March 1, 2015

The terror that stalks our world now is diabolic. The time has come to ring the Turkish Bell...


By Father George Rutler

The Transfiguration is celebrated on the sixth of August, but an account of it is also proclaimed as the liturgical Gospel in Lent, because it was a way that the Lord prepared Peter, James and John for the Crucifixion. These were the same apostles who would be with the Lord as he sweat blood the night before his death. Immediately after Christ’s transfiguration, he would cure an epileptic suffering a violent seizure at the foot of the mountain: glory and agony within a few hours.

The unearthly light that shone from Christ on the mountaintop strengthened the apostles for when they would watch the sky grow dark on Good Friday. Even so, the apostles still would not fully understand why Christ had to die: when our Lord told them that he must go to Jerusalem and “be lifted up,” Peter said he would not allow it. What the Fisherman meant as a brave act of love, Jesus said was the work of the Evil One using Peter: “Get behind me, Satan.”

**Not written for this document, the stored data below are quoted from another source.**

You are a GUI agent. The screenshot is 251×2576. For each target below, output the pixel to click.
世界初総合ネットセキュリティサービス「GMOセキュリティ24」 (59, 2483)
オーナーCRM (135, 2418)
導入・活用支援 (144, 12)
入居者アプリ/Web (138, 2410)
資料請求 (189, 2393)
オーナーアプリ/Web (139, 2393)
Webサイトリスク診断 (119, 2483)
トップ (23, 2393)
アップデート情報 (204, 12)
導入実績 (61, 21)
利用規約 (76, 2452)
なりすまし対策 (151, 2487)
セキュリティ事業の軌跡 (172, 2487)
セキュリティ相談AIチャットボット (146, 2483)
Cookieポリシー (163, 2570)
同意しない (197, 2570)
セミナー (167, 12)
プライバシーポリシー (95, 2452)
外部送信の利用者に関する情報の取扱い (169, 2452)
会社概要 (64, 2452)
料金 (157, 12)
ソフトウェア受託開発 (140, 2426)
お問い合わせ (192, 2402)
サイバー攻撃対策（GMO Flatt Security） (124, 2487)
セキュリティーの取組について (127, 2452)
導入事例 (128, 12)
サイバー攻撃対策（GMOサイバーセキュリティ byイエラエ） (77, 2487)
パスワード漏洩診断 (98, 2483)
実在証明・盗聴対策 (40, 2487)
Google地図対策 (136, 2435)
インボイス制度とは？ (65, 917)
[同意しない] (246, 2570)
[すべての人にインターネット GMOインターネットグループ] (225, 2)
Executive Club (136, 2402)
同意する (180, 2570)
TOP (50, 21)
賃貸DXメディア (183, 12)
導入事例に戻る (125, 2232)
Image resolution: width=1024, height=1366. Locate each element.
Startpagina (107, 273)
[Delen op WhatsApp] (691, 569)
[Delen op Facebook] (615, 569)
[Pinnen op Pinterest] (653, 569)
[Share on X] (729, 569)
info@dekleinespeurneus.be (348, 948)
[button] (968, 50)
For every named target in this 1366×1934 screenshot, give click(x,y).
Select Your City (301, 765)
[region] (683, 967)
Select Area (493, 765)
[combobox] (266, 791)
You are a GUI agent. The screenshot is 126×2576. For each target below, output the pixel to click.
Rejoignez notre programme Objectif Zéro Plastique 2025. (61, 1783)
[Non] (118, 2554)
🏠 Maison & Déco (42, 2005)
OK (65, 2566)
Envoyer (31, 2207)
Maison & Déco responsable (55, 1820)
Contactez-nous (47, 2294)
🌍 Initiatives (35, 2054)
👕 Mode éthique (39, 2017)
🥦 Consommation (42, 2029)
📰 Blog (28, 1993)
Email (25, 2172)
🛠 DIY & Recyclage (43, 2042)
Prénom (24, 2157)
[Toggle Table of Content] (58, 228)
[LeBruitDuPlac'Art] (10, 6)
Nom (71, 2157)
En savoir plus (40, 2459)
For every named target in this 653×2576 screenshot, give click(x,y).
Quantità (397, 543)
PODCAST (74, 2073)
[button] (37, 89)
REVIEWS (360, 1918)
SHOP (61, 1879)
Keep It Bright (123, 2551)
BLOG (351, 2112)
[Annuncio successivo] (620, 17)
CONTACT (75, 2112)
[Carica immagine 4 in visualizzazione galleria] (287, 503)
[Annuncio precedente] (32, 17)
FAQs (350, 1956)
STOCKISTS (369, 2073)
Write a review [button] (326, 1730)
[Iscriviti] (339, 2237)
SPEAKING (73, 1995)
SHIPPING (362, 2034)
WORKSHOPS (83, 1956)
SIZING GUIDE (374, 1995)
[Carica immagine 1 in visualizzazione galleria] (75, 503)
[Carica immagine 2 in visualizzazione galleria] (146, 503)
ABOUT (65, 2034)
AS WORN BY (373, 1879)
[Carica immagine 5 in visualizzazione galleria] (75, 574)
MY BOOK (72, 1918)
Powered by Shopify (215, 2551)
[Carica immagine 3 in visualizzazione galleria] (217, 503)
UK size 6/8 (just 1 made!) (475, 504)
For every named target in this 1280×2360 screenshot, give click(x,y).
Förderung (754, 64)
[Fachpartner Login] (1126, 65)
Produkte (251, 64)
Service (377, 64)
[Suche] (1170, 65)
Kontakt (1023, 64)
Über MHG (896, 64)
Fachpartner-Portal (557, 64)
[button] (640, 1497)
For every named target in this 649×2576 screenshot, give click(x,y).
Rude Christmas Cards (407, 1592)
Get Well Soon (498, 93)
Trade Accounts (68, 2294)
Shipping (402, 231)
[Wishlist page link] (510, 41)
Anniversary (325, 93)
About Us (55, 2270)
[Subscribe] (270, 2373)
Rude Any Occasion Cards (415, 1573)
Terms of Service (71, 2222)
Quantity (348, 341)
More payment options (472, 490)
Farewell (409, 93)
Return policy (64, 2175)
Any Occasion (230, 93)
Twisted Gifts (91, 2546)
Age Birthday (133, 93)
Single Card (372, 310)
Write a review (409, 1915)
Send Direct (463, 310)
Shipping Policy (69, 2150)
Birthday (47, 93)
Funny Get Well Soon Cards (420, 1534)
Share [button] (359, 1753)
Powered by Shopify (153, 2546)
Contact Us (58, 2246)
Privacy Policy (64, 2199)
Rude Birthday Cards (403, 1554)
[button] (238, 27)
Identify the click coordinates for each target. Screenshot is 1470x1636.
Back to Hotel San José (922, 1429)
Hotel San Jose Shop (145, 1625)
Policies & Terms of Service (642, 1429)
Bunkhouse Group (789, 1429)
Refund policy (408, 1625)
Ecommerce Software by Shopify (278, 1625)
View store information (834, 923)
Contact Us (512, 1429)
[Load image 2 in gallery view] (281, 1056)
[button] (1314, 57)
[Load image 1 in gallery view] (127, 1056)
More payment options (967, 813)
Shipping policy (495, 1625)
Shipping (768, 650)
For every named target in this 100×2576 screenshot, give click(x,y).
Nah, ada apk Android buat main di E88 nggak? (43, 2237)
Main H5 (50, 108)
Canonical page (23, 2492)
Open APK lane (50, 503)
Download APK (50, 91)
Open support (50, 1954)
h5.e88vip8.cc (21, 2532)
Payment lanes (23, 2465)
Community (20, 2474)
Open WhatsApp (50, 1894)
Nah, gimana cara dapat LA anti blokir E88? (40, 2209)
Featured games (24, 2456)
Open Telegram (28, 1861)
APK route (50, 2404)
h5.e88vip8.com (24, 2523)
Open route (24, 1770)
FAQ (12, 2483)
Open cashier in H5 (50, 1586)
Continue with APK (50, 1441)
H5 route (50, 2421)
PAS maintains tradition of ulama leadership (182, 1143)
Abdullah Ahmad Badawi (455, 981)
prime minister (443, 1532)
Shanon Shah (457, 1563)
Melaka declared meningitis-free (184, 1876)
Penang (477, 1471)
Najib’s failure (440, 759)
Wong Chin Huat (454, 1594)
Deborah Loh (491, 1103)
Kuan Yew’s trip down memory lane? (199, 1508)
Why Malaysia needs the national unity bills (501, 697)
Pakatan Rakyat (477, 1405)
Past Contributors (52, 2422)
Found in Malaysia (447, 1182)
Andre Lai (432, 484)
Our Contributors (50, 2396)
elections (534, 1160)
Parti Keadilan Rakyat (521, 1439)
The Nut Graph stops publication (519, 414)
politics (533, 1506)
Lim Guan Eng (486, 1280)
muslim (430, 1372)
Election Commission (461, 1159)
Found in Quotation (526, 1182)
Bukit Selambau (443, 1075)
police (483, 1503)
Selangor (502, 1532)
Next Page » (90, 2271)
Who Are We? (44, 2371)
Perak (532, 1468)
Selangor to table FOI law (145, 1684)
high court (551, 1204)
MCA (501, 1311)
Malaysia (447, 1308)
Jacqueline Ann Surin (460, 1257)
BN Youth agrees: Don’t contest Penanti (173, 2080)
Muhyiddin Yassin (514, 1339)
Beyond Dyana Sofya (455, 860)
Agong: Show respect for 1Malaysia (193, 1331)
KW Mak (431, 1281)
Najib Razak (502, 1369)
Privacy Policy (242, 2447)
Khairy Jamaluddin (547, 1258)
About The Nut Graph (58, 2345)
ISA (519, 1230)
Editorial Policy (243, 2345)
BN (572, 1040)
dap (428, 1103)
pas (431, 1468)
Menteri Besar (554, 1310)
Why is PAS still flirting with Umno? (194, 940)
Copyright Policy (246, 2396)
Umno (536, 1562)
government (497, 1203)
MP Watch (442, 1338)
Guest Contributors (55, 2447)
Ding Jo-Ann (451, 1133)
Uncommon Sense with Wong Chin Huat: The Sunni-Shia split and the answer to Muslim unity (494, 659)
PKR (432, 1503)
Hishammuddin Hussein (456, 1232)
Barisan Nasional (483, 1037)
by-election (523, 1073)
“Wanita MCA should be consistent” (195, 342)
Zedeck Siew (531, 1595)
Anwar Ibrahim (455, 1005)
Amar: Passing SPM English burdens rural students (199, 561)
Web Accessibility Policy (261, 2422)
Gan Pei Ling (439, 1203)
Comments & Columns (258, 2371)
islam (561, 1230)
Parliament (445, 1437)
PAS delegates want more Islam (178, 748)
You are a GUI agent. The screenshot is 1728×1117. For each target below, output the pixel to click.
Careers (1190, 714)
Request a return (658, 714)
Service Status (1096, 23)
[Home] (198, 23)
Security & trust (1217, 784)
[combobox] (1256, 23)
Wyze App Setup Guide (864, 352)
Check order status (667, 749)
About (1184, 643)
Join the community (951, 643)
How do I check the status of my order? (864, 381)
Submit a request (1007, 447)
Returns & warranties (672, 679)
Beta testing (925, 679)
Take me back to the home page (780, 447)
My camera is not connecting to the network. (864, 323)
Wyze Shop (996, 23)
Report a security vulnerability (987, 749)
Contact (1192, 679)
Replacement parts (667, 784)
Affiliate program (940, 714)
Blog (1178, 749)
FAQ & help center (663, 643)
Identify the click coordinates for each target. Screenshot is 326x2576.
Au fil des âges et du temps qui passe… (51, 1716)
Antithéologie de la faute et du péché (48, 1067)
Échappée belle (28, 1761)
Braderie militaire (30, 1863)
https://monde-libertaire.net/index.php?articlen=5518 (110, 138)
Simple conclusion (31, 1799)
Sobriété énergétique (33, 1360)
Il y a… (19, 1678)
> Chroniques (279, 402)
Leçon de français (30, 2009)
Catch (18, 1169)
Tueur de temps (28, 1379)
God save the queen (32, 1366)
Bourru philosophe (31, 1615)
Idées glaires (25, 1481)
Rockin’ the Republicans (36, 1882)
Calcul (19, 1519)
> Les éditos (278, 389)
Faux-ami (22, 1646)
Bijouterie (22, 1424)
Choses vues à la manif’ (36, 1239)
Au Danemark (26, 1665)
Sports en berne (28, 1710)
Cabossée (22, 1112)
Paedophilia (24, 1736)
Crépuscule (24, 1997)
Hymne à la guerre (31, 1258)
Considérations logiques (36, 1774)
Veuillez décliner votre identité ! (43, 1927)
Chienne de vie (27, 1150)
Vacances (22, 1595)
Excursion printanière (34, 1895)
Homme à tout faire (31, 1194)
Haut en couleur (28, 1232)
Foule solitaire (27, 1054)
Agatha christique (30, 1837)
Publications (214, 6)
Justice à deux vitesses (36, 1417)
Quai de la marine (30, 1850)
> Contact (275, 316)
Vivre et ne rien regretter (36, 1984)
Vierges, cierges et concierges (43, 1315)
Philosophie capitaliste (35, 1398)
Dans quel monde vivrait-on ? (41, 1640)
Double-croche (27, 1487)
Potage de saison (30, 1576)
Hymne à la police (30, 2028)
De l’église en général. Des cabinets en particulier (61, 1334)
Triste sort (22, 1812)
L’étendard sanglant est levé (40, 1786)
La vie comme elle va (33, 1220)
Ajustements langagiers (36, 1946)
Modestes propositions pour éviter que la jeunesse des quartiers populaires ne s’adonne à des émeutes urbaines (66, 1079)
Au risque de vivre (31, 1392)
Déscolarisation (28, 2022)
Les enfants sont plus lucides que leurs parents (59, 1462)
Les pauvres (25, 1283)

Satan uses people in attempts to block God’s plan, fooling and flattering them to use their power and talent to obscure the radiance of God. Sometimes he does this through individuals, and other times through political movements and false religions. One vivid example was the Siege of Belgrade in 1456.

Following the fall of Constantinople to the Muslims and the desecration of the world’s largest church, Hagia Sophia (“Holy Wisdom”), the Ottoman Turks had worked their way into Europe, hoping to conquer Rome. Pope Callixtus III saw the Devil’s work here, and summoned the brilliant Franciscan, Saint John of Capistrano, seventy years old, to crusade against the foe. At a meeting in Frankfurt, the friar found the Germans and Austrians too indifferent to take up arms, so he enlisted the Hungarian general, John Hunyadi, and both of them, riding into battle against great odds, lifted the siege of Belgrade and delayed Muslim progress into Europe by about 60 years.

Hunyadi brandished a sword and Capistrano a more powerful crucifix. These great crusaders died shortly after from contagion. The Pope had ordered church bells to be rung at noon before the start of the conflict. News of victory reached Rome on the Feast of the Transfiguration, so the Holy Father made it a universal feast. Moreover, he ordered that church bells be rung at every noonday.

In 1956, Pope Pius XII evoked the “Turkish Bell” as a summons to a crusade of prayer for oppressed Christians in Communist East Europe and China. The terror that stalks our world now, and would seek to block Christ, is diabolic, and can only be attributed by the naïve or cynical to poor social conditions and economic deprivation. Christ knew his enemy when he said, “Get behind me, Satan.” Today there is great need for the bell to ring and move us to prayer and action.

Father Rutler is pastor of the Church of Saint Michael in New York City.